7NEWS Tech editor Shaun White discovers the new phone designed for kids. Credit: Seven

The headline safety feature

HarmBlock is the marquee tool, an on-device AI that aims to stop nude content from being created, seen or saved across any app.

Because it runs locally on the phone, images are not sent to the cloud for scanning, and the protection applies across the camera, browsers, messaging and livestreams.

Why this matters?

Handing over a first phone has long been an all-or-nothing moment. Fuse introduces a middle step between a tracker watch and a full iPhone or Galaxy, and could help define a new “first phone” category.

It also lands in the middle of a wider conversation about parenting styles. Supporters of tight controls see clearer guardrails and fewer loopholes.

Critics worry about tipping into helicopter parenting, where heavy oversight crowds out the opportunity for kids to build judgment and resilience.

The device raises that trade-off in a concrete way.

HMD says the feature set was shaped with feedback from tens of thousands of parents and children, which explains the default-off stance and quick controls.

Why now?

Fuse arrives as Australia debates under-16 access to social media and trials age-assurance approaches.
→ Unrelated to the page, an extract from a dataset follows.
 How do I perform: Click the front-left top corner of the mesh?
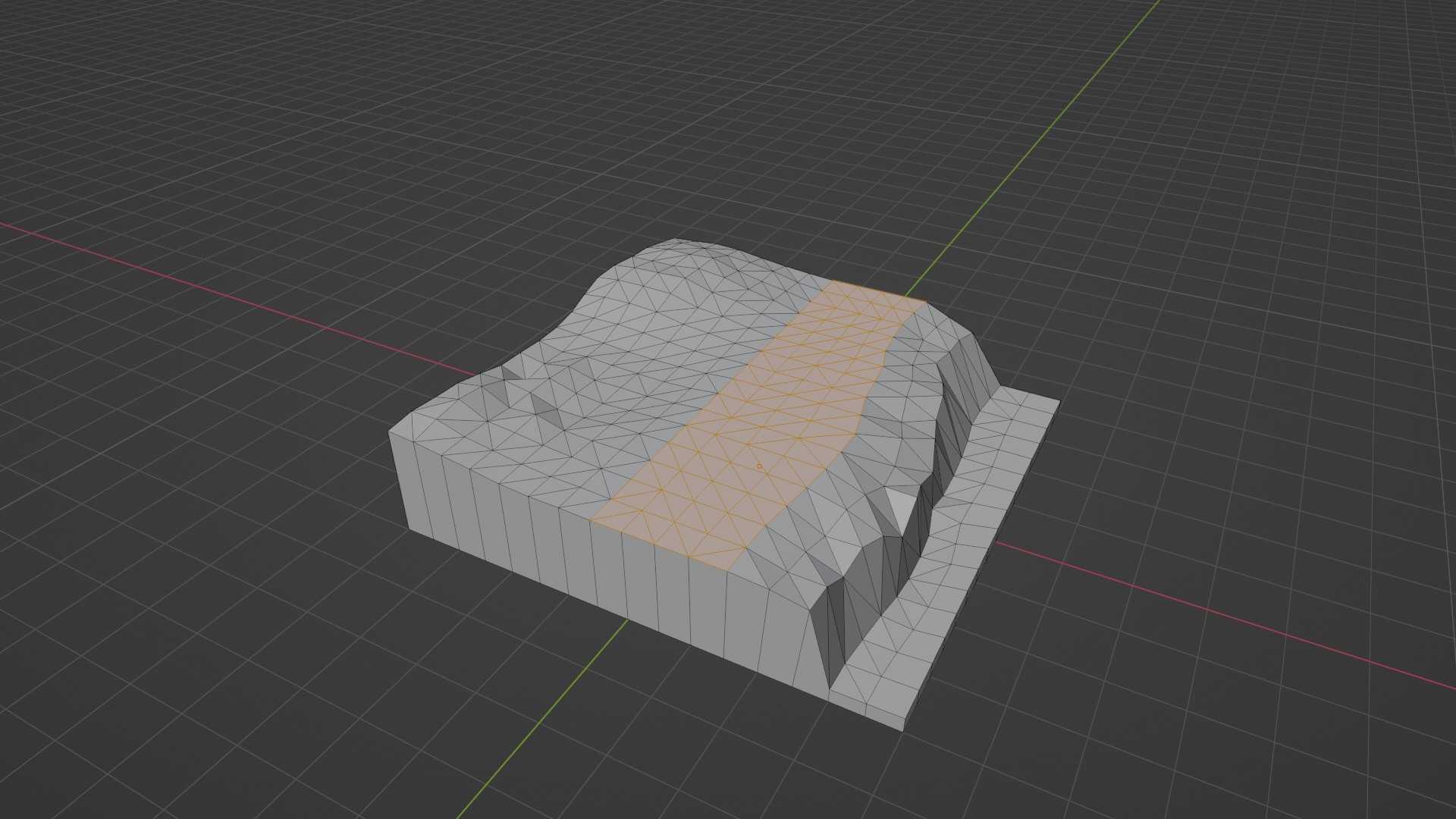391,433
With platforms under pressure to keep younger teens off their apps, staged “first phone” models are likely to feature in family discussions about connection, safety and independence.

Trade-offs to consider

No AI system is perfect, so false positives and misses are possible. Strong guardrails can lead to friction when limits are reached.

App and service compatibility may vary and is worth checking, particularly for school or sport requirements.

Some households will prefer standard phones with Apple Screen Time or Google Family Link. Others will prioritise device-level controls that are harder to work around.

The teen phone for kids. Credit: Seven

Price and availability in Australia

Fuse is $799 and includes 12 months of HarmBlock+.

After the first year, HarmBlock+ is $26.95 per month in addition to a mobile plan.

The ongoing fee may not suit every household in the current cost-of-living climate. Retail availability is slated for August 28 at major stores including Harvey Norman and Officeworks.